Os apoiadores de Pio XII dizem que ele trabalhou nos bastidores para ajudar os judeus e não se manifestou para evitar o agravamento da situação dos católicos na Europa ocupada pelos nazis. Os seus detratores afirmam que lhe faltou coragem para divulgar as informações que possuía, apesar dos apelos das potências aliadas que lutavam contra a Alemanha.
A carta estava entre os documentos que Coco disse estarem armazenados aleatoriamente na Secretaria de Estado do Vaticano e só recentemente foram entregues aos arquivos centrais onde ele trabalha.

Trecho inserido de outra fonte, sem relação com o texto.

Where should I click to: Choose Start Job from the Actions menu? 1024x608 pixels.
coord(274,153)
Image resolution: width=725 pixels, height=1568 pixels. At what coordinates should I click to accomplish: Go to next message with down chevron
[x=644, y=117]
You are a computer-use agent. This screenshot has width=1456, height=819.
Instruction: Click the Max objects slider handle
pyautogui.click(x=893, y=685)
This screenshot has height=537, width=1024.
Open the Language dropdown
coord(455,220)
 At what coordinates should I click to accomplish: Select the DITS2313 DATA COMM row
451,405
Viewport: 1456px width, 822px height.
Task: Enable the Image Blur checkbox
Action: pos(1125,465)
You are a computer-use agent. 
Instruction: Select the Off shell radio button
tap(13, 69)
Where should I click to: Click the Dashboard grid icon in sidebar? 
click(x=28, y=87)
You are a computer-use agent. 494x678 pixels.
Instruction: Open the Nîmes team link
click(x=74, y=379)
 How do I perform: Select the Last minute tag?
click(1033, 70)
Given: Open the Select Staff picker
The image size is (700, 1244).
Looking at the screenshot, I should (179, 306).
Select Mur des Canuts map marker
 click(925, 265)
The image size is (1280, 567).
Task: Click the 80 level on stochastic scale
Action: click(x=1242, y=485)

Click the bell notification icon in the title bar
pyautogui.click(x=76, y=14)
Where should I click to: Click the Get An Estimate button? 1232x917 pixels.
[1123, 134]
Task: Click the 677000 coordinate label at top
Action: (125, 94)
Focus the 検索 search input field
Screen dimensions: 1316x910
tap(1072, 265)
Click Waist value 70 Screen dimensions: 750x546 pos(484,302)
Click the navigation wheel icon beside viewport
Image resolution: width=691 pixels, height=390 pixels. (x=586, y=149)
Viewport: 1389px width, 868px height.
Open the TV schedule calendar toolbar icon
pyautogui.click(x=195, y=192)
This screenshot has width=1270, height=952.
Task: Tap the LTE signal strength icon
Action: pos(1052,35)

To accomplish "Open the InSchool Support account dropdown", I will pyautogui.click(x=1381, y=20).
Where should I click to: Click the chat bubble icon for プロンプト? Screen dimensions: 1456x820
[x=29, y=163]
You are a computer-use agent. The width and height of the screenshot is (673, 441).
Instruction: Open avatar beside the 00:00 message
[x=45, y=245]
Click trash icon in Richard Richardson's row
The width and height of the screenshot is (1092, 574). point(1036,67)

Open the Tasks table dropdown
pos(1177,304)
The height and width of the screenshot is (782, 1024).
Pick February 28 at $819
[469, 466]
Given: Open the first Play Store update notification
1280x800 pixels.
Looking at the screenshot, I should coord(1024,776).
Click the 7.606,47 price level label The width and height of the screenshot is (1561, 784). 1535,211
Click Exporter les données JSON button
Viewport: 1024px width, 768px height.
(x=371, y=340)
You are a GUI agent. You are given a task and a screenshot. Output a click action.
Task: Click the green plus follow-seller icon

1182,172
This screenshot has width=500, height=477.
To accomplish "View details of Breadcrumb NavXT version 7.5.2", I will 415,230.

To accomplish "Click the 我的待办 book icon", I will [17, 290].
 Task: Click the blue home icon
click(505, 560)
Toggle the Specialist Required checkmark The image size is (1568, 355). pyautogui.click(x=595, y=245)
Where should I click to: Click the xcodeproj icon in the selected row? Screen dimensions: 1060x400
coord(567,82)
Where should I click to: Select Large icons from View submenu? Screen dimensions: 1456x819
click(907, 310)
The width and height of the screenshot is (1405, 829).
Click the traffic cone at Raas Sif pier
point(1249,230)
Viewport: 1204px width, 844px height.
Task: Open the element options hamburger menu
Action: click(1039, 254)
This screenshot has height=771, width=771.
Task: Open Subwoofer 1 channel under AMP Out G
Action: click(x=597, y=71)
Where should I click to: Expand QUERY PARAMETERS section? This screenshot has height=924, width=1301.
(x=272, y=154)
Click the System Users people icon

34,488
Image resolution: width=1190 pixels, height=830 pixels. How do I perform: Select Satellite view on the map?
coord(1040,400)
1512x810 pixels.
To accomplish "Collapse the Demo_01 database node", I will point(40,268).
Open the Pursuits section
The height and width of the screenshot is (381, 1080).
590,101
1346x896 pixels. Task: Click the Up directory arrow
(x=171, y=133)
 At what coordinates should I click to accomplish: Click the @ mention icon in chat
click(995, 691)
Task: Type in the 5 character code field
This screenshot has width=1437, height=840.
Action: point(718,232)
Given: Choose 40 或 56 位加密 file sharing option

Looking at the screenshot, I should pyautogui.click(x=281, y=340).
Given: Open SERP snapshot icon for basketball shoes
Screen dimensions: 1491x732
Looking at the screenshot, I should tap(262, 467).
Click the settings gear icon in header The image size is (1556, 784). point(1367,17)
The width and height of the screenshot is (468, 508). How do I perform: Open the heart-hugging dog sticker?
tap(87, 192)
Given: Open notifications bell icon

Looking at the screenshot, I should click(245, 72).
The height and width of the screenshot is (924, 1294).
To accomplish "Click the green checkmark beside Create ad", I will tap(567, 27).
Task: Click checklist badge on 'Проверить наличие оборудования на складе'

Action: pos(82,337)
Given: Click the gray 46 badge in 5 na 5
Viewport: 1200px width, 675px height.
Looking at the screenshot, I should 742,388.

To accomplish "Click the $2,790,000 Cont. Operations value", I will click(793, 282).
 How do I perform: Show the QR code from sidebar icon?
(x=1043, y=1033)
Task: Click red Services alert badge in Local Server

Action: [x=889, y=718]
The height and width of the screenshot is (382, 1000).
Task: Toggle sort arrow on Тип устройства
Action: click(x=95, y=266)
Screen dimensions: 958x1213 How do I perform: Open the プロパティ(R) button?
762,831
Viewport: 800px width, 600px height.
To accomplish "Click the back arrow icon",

Suzanne Brown-Fleming, diretora de Programas Acadêmicos Internacionais do Museu Memorial do Holocausto dos Estados Unidos, em Washington, disse à Reuters por e-mail que a divulgação mostrava que o Vaticano estava levando a sério a declaração do Papa Francisco de que “a Igreja não tem medo da história” quando ele ordenou que os arquivos de guerra fossem abertos em 2019.
“Há um desejo e um apoio para uma avaliação cuidadosa dos documentos de uma perspectiva científica, seja favorável ou desfavorável no que os documentos revelam”, disse ele.
Num e-mail à Reuters, David Kertzer, vencedor do Prémio Pulitzer e autor de “O Papa em Guerra”, um livro de 2022 sobre os anos de Pio XII, disse que Coco era um “estudioso sério de primeira linha”, situado numa posição central na o Vaticano para descobrir a verdade.
Brown-Fleming, Coco e Kertzer participarão de uma grande conferência sobre Pio XII e o Holocausto no próximo mês, na Pontifícia Gregoriana, patrocinada por organizações católicas e judaicas, pelo Departamento de Estado dos EUA e por grupos de pesquisa israelenses sobre o Holocausto e americanos, entre outros.